- TASK STATEMENT
Every entry below needs to be repeated exactly as written.

- PROVIDED DATA
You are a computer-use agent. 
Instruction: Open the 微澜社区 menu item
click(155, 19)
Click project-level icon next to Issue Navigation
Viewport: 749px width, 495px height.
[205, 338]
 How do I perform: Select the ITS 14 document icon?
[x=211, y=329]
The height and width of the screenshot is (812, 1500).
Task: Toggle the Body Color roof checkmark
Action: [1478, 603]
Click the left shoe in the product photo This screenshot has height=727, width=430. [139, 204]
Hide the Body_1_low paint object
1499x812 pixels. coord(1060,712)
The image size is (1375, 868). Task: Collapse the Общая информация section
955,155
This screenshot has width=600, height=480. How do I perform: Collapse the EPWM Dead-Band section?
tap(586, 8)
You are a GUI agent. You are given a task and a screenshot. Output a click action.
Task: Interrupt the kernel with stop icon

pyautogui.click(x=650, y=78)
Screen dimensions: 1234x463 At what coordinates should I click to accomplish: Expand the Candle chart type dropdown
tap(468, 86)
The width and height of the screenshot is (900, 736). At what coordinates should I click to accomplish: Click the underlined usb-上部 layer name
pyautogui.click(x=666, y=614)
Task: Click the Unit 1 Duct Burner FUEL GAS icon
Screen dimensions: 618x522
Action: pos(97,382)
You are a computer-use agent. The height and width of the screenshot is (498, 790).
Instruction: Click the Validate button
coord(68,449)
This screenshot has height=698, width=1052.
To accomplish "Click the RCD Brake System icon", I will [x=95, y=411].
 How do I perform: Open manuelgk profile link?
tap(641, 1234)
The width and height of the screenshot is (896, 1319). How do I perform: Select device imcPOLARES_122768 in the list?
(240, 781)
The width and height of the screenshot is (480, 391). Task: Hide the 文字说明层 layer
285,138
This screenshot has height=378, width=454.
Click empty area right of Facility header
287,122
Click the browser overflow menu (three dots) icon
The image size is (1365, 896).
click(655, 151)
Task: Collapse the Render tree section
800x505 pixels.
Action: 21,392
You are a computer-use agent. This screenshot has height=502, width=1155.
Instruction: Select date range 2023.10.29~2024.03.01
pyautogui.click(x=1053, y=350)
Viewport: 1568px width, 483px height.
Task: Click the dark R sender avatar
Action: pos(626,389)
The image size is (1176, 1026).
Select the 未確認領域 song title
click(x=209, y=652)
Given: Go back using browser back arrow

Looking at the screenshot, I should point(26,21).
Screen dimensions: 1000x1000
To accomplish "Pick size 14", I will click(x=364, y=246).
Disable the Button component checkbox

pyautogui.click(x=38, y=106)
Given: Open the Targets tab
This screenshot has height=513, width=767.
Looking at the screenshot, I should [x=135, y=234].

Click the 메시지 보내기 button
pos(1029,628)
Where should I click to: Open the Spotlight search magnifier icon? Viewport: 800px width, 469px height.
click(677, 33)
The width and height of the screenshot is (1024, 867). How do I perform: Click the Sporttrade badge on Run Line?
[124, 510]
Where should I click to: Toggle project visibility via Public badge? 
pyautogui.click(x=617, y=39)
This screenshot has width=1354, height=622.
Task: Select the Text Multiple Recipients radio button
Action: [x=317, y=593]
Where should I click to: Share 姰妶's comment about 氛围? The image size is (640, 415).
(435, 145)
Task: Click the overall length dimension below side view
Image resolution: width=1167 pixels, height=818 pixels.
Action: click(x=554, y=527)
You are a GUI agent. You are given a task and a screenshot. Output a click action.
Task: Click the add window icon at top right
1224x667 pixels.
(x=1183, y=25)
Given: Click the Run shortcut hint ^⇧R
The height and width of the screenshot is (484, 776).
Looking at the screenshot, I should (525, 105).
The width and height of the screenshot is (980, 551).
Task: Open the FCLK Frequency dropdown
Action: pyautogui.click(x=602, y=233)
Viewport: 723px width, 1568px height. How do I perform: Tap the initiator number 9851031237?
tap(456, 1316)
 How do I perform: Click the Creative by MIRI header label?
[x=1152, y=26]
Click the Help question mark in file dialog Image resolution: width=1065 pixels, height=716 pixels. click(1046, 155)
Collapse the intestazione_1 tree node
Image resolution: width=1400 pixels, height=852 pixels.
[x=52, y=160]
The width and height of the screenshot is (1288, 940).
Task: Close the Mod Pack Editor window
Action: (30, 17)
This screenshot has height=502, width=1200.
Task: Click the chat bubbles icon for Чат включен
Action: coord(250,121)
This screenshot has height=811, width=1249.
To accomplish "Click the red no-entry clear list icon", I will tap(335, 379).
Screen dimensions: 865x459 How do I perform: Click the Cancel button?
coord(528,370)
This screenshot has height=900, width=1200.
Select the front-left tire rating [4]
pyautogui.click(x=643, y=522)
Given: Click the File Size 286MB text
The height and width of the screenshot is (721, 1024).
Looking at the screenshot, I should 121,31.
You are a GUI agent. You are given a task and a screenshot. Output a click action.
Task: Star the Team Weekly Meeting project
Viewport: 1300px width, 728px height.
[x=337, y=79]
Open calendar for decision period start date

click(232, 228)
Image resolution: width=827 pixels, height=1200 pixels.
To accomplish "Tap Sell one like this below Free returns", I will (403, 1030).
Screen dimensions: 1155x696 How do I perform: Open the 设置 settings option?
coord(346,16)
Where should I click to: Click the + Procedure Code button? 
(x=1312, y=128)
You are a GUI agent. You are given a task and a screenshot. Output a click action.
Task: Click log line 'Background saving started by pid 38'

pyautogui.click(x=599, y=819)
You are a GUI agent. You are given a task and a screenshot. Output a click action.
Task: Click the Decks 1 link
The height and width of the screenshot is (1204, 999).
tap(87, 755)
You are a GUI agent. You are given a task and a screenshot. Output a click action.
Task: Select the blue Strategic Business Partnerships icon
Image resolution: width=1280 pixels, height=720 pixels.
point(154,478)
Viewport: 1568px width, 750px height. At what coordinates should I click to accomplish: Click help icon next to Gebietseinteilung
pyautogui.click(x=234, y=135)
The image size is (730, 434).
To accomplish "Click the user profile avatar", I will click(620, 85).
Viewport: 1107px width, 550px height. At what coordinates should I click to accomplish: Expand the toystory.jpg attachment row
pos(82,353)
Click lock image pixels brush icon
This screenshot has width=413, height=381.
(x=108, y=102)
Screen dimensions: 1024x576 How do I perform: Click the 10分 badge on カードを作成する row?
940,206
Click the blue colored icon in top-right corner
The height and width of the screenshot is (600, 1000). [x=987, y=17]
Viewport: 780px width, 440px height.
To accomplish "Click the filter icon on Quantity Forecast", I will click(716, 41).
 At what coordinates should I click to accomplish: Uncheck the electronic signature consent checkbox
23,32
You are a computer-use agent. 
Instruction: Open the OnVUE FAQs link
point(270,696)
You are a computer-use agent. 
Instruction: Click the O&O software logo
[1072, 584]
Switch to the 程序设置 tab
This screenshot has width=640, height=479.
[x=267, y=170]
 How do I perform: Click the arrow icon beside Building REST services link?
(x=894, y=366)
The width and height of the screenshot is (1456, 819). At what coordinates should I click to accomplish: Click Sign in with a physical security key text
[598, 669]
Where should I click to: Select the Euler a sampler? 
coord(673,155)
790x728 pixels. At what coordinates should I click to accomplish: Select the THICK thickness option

- WRITTEN REPLY
You are a computer-use agent. 
Instruction: Open the 微澜社区 menu item
click(155, 19)
Click project-level icon next to Issue Navigation
Viewport: 749px width, 495px height.
[205, 338]
 How do I perform: Select the ITS 14 document icon?
[x=211, y=329]
The height and width of the screenshot is (812, 1500).
Task: Toggle the Body Color roof checkmark
Action: [1478, 603]
Click the left shoe in the product photo This screenshot has height=727, width=430. [139, 204]
Hide the Body_1_low paint object
1499x812 pixels. coord(1060,712)
The image size is (1375, 868). Task: Collapse the Общая информация section
955,155
This screenshot has width=600, height=480. How do I perform: Collapse the EPWM Dead-Band section?
tap(586, 8)
You are a GUI agent. You are given a task and a screenshot. Output a click action.
Task: Interrupt the kernel with stop icon

pyautogui.click(x=650, y=78)
Screen dimensions: 1234x463 At what coordinates should I click to accomplish: Expand the Candle chart type dropdown
tap(468, 86)
The width and height of the screenshot is (900, 736). At what coordinates should I click to accomplish: Click the underlined usb-上部 layer name
pyautogui.click(x=666, y=614)
Task: Click the Unit 1 Duct Burner FUEL GAS icon
Screen dimensions: 618x522
Action: pos(97,382)
You are a computer-use agent. The height and width of the screenshot is (498, 790).
Instruction: Click the Validate button
coord(68,449)
This screenshot has height=698, width=1052.
To accomplish "Click the RCD Brake System icon", I will [x=95, y=411].
 How do I perform: Open manuelgk profile link?
tap(641, 1234)
The width and height of the screenshot is (896, 1319). How do I perform: Select device imcPOLARES_122768 in the list?
(240, 781)
The width and height of the screenshot is (480, 391). Task: Hide the 文字说明层 layer
285,138
This screenshot has height=378, width=454.
Click empty area right of Facility header
287,122
Click the browser overflow menu (three dots) icon
The image size is (1365, 896).
click(655, 151)
Task: Collapse the Render tree section
800x505 pixels.
Action: 21,392
You are a computer-use agent. This screenshot has height=502, width=1155.
Instruction: Select date range 2023.10.29~2024.03.01
pyautogui.click(x=1053, y=350)
Viewport: 1568px width, 483px height.
Task: Click the dark R sender avatar
Action: pos(626,389)
The image size is (1176, 1026).
Select the 未確認領域 song title
click(x=209, y=652)
Given: Go back using browser back arrow

Looking at the screenshot, I should point(26,21).
Screen dimensions: 1000x1000
To accomplish "Pick size 14", I will click(x=364, y=246).
Disable the Button component checkbox

pyautogui.click(x=38, y=106)
Given: Open the Targets tab
This screenshot has height=513, width=767.
Looking at the screenshot, I should [x=135, y=234].

Click the 메시지 보내기 button
pos(1029,628)
Where should I click to: Open the Spotlight search magnifier icon? Viewport: 800px width, 469px height.
click(677, 33)
The width and height of the screenshot is (1024, 867). How do I perform: Click the Sporttrade badge on Run Line?
[124, 510]
Where should I click to: Toggle project visibility via Public badge? 
pyautogui.click(x=617, y=39)
This screenshot has width=1354, height=622.
Task: Select the Text Multiple Recipients radio button
Action: [x=317, y=593]
Where should I click to: Share 姰妶's comment about 氛围? The image size is (640, 415).
(435, 145)
Task: Click the overall length dimension below side view
Image resolution: width=1167 pixels, height=818 pixels.
Action: click(x=554, y=527)
You are a GUI agent. You are given a task and a screenshot. Output a click action.
Task: Click the add window icon at top right
1224x667 pixels.
(x=1183, y=25)
Given: Click the Run shortcut hint ^⇧R
The height and width of the screenshot is (484, 776).
Looking at the screenshot, I should (525, 105).
The width and height of the screenshot is (980, 551).
Task: Open the FCLK Frequency dropdown
Action: pyautogui.click(x=602, y=233)
Viewport: 723px width, 1568px height. How do I perform: Tap the initiator number 9851031237?
tap(456, 1316)
 How do I perform: Click the Creative by MIRI header label?
[x=1152, y=26]
Click the Help question mark in file dialog Image resolution: width=1065 pixels, height=716 pixels. click(1046, 155)
Collapse the intestazione_1 tree node
Image resolution: width=1400 pixels, height=852 pixels.
[x=52, y=160]
The width and height of the screenshot is (1288, 940).
Task: Close the Mod Pack Editor window
Action: (30, 17)
This screenshot has height=502, width=1200.
Task: Click the chat bubbles icon for Чат включен
Action: coord(250,121)
This screenshot has height=811, width=1249.
To accomplish "Click the red no-entry clear list icon", I will tap(335, 379).
Screen dimensions: 865x459 How do I perform: Click the Cancel button?
coord(528,370)
This screenshot has height=900, width=1200.
Select the front-left tire rating [4]
pyautogui.click(x=643, y=522)
Given: Click the File Size 286MB text
The height and width of the screenshot is (721, 1024).
Looking at the screenshot, I should 121,31.
You are a GUI agent. You are given a task and a screenshot. Output a click action.
Task: Star the Team Weekly Meeting project
Viewport: 1300px width, 728px height.
[x=337, y=79]
Open calendar for decision period start date

click(232, 228)
Image resolution: width=827 pixels, height=1200 pixels.
To accomplish "Tap Sell one like this below Free returns", I will (403, 1030).
Screen dimensions: 1155x696 How do I perform: Open the 设置 settings option?
coord(346,16)
Where should I click to: Click the + Procedure Code button? 
(x=1312, y=128)
You are a GUI agent. You are given a task and a screenshot. Output a click action.
Task: Click log line 'Background saving started by pid 38'

pyautogui.click(x=599, y=819)
You are a GUI agent. You are given a task and a screenshot. Output a click action.
Task: Click the Decks 1 link
The height and width of the screenshot is (1204, 999).
tap(87, 755)
You are a GUI agent. You are given a task and a screenshot. Output a click action.
Task: Select the blue Strategic Business Partnerships icon
Image resolution: width=1280 pixels, height=720 pixels.
point(154,478)
Viewport: 1568px width, 750px height. At what coordinates should I click to accomplish: Click help icon next to Gebietseinteilung
pyautogui.click(x=234, y=135)
The image size is (730, 434).
To accomplish "Click the user profile avatar", I will click(620, 85).
Viewport: 1107px width, 550px height. At what coordinates should I click to accomplish: Expand the toystory.jpg attachment row
pos(82,353)
Click lock image pixels brush icon
This screenshot has width=413, height=381.
(x=108, y=102)
Screen dimensions: 1024x576 How do I perform: Click the 10分 badge on カードを作成する row?
940,206
Click the blue colored icon in top-right corner
The height and width of the screenshot is (600, 1000). [x=987, y=17]
Viewport: 780px width, 440px height.
To accomplish "Click the filter icon on Quantity Forecast", I will click(716, 41).
 At what coordinates should I click to accomplish: Uncheck the electronic signature consent checkbox
23,32
You are a computer-use agent. 
Instruction: Open the OnVUE FAQs link
point(270,696)
You are a computer-use agent. 
Instruction: Click the O&O software logo
[1072, 584]
Switch to the 程序设置 tab
This screenshot has width=640, height=479.
[x=267, y=170]
 How do I perform: Click the arrow icon beside Building REST services link?
(x=894, y=366)
The width and height of the screenshot is (1456, 819). At what coordinates should I click to accomplish: Click Sign in with a physical security key text
[598, 669]
Where should I click to: Select the Euler a sampler? 
coord(673,155)
790x728 pixels. At what coordinates should I click to accomplish: Select the THICK thickness option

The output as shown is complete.